Extrait du texte —
═══

Ella est une chienne âgée de 11 ans, qui est arrivée en France il y a quelques semaines. Son passé n’est pas bien connu, mais d’après les informations reçues par son adoptante, elle aurait vécu à l’attache, avant de passer une année dans une fourrière de Bucarest. Autant dire que son bagage de vie est certainement alourdi par des années de résignation, d’ennui, d’isolement, d’inactivité forcée et de méfiance vis à vis de l’humain. On souhaite tellement qu’une chienne avec une telle histoire puisse profiter de ses dernières années; en se promenant, en explorant, en profitant des gratouilles de son adoptante. C’est un peu ce que cette dernière espérait en l’adoptant (et espère encore) et ça se comprend.

Certains individus peuvent s’adapter relativement vite malgré des expériences de vie difficiles, mais d’autres ont besoin de beaucoup de temps. Ella semble plutôt faire partie de la deuxième catégorie. Depuis son arrivée, il y a quelques semaines, elle ne sort presque pas de son panier et mange lorsque sa gardienne est absente. Elle interagit peu avec son adoptante, même quand cette dernière la sollicite doucement.

 
Ella dans son panier
 

Nous n’en sommes donc qu’à la première phase du travail pour l’aider à s’adapter, qui consiste principalement à la sécuriser et à la motiver. La sécuriser, c’est lui montrer qu’on n’est pas une menace, qu’elle a la possibilité de dire ‘non’, qu’elle peut se reposer sereinement, qu’on ne va rien lui imposer. C’est faire preuve d’une grande douceur, de bienveillance et de patience, tout en respectant son espace et son rythme. La motiver, c’est lui donner un peu plus le gout de vivre, en générant un maximum de plaisir, en adaptant l’environnement pour faciliter ses mouvements, en la stimulant tout doucement – on ne force rien, mais on propose.

Les changements sont très lents, mais son regard s’illumine un tout petit peu plus chaque jour et les progrès sont là, même s’ils sont parfois fluctuants. Le rythme de ces changements peut être aussi faible que 5 secondes de plus en dehors du panier chaque jour. C’est tout petit, mais c’est tout de même un progrès! Et un jour, on repensera au blocage initial et on se rendra compte qu’on a sacrément évolué. Comme c’est le cas pour Judy…

Judy

Judy avait environ un an lorsqu’elle est arrivée dans sa nouvelle famille et nous ne connaissons pas son passé avant d’arriver au refuge. C’est une histoire particulièrement touchante pour moi, car j’ai rencontré Judy au refuge d’Alina et Anda en Roumanie et elle a été rapatriée dans le même camion que ma chienne. À vrai dire, je ne me souvenais pas bien de Judy, mais au moment où son adoptante m’a contacté, j’ai retrouvé des vidéos que j’avais filmé au refuge sur lesquelles Judy apparaissait. Ces dernières montraient une chienne énergique, qui cherchait le contact – en la voyant comme ça, on pouvait difficilement imaginer que son adaptation serait si difficile.

═══

Données sources —
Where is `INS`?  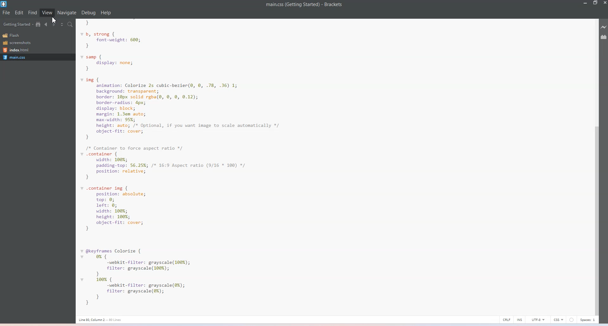 INS is located at coordinates (520, 319).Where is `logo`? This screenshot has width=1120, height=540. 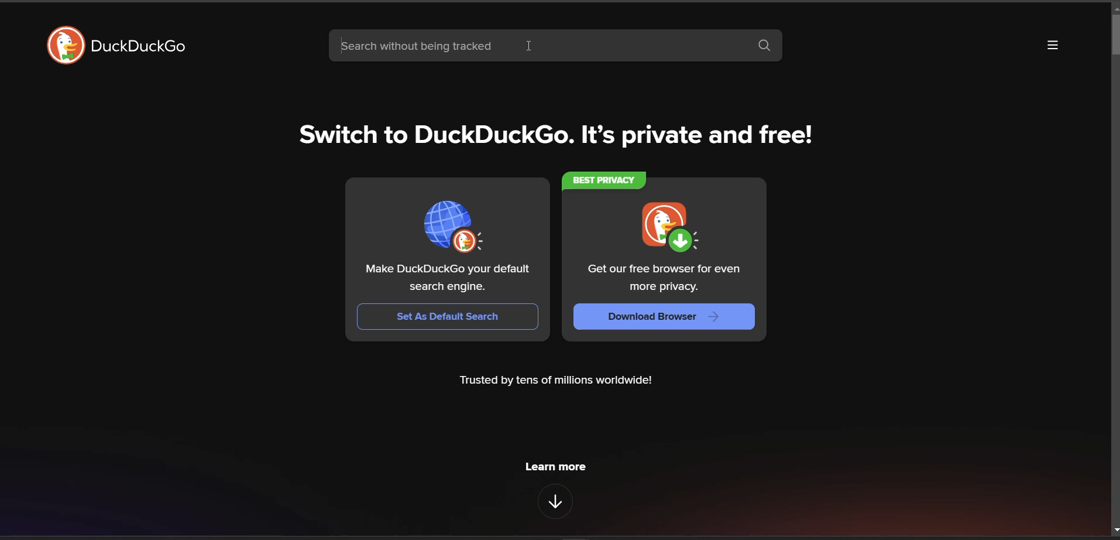 logo is located at coordinates (452, 224).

═══

Travail demandé —
(a) Répondez à ces questions d'après le texte sur Ella et Judy, sans reprendre les lignes :
(i) Où Ella a-t-elle passé une année avant d'arriver en France ?
(ii) À quel moment Ella mange-t-elle ?
(iii) Quel âge avait Judy quand elle est arrivée dans sa nouvelle famille ?
(b) Prolongez le texte sur Ella et Judy à partir de sa dernière phrase.

Réponses —
(a)
(i) Dans une fourrière de Bucarest.
(ii) Lorsque sa gardienne est absente.
(iii) Environ un an.

(b)
 

Judy dans son panier

À son arrivée dans sa nouvelle famille, Judy ne sortait quasiment pas de son panier et cela a duré plusieurs semaines. On se demande comment une jeune chienne, pleine d’énergie, peut tout d’un coup être si inactive. Quel mécanisme psychologique l’empêchait à ce point d’évoluer dans son nouvel environnement de vie?

Pourtant, comme pour Ella, rien dans l’environnement n’était menaçant. Au contraire, ses adoptants ont tenté de la rassurer, avec toute la bienveillance possible. Judy n’osait pas sortir et il y avait peu d’interactions avec ses gardiens. Il a fallu là aussi chercher à comprendre ses motivations, lui donner envie de bouger, l’aider à prendre confiance, respecter ses besoins tout en lui montrant qu’il y avait des expériences intéressantes à vivre en dehors de son panier. Elle acceptait de sortir dans le jardin, mais dès qu’elle retrait dans la maison, elle se réfugiait dans son panier. Elle a commencé à explorer très progressivement, mais ce qui a certainement le plus aidé Judy, c’est le petit garçon de la famille, avec qui elle cherchait à jouer. Chaque cas est différent et chaque chien évolue avec différentes motivations.

Comme beaucoup de chiens qui vivent ce genre de difficultés d’adaptation, Judy n’est pas sortie de ce blocage du jour au lendemain. C’était un processus long. Il y a des moments où on ne voit pas le chien évoluer et on se dit qu’on n’avancera jamais. Il y a des progrès soudains, des retours en arrière, des changements à peine visibles, et on peine parfois à imaginer qu’on pourra un jour avoir un progrès significatif. Et pourtant… Même si Judy reste craintive et manifeste encore quelques difficultés, les photos d’elle, aujourd’hui, montrent bien que c’est possible.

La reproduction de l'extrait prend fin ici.